How much can previous voting patterns tell us what to expect on Saturday?

In Nigeria past elections, low turn out of electorates at the polls has often been the case. The recently concluded Osun election also brought to the fore the issue of voters’ apathy just as it was evidenced in the outcome of 2015 and 2019 general elections. Of two million registered voters in Osun state, only 0.8million actually exercised their franchise. 

“I can’t stress myself out for a country where our votes don’t count,” says Tobi Ola, 25, in spite of having his voter’s card. 

Aside Tobi’s allusion of lack of trust in the electoral system, there are many other reasons that dissuade them from exercising their electoral rights ranging from the bottleneck around the processes of voting to the fear of insecurity as mentioned by Ibrahim, also to the systemic faults such as uneasiness involving the movement of a voter’s polling unit in an event of their relocation to another part of the country. 

Electoral history of Nigeria has constantly featured cases of voters’ Apathy. It has been the case since the return of democracy in 1999. In the 2015 general elections, the vote strength that sealed the fate of the country’s populace stood at 44% representing 29.4 million out of 67.4 million voters eligible.
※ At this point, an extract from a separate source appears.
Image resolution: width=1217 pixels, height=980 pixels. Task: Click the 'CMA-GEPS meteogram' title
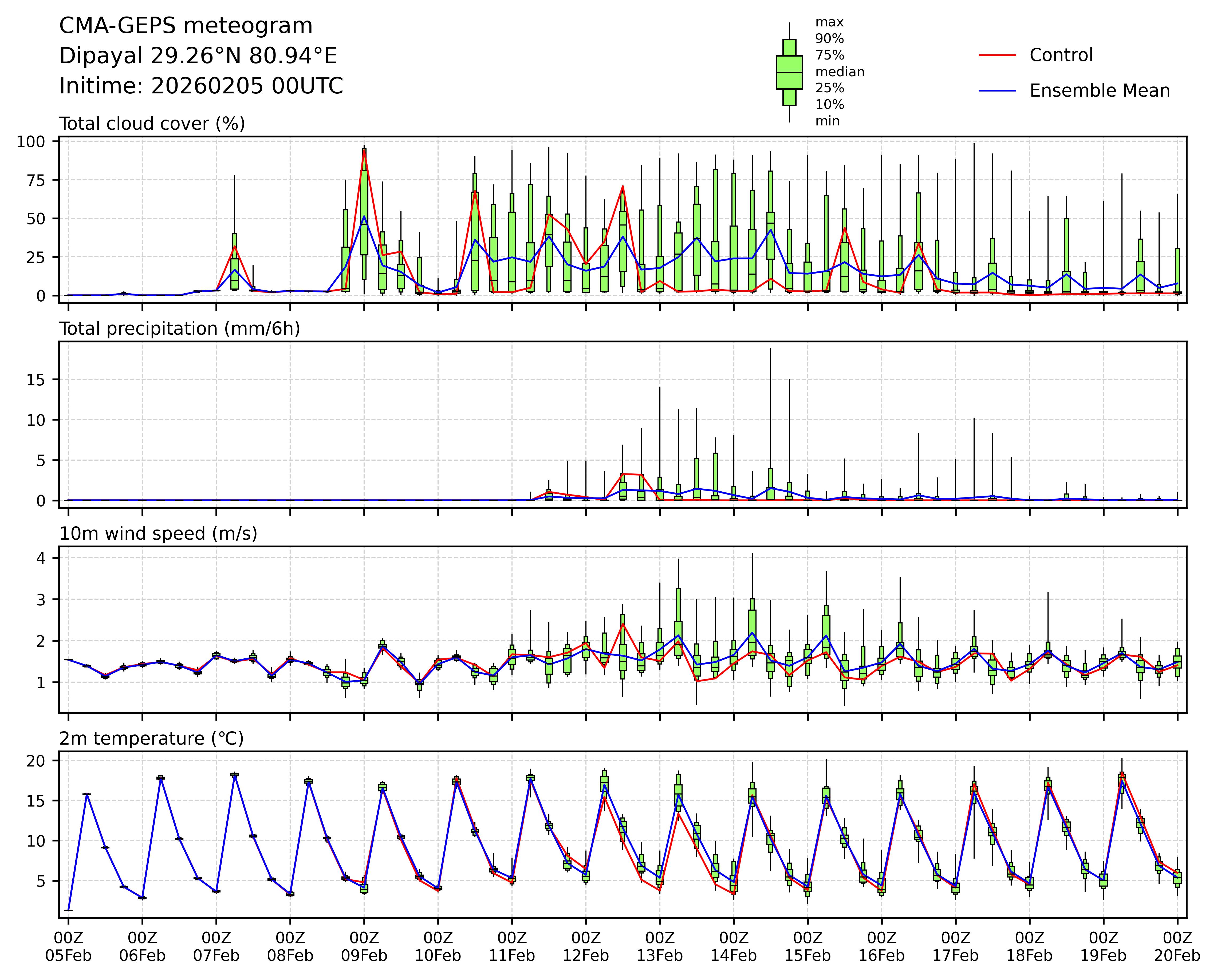(186, 26)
The situation became worse in 2019 elections with only 35.6% of the eligible voters cast their ballots with the remnants of the whooping 82.3 million total registered voters stayed back. This was abysmally low with a near 15% difference from the former.

According to the statistics shown by the country’s electoral umpire, 93.5 million Nigerians registered to vote in the 2023 general elections, out of which 93.3 percent have successfully picked up their Permanent Voter Cards (PVCs) —a card that authorises voters to participate in the voting process at the polling booths on elections day. This shows a clear departure from the previous elections voting patterns of 2015 and 2019 PVC collections percentages. 

More so,  the addition of the 9.5 million new registered voters populated by enthusiastic youths in the country increases the PVCs collection percentage, this is expected to reflect a high degree of interest in voting come Saturday February 25, 2023. However, the question is, will this record high rate of PCVs collections actually signal robust participation? Only the outcome of Saturday elections has the answer.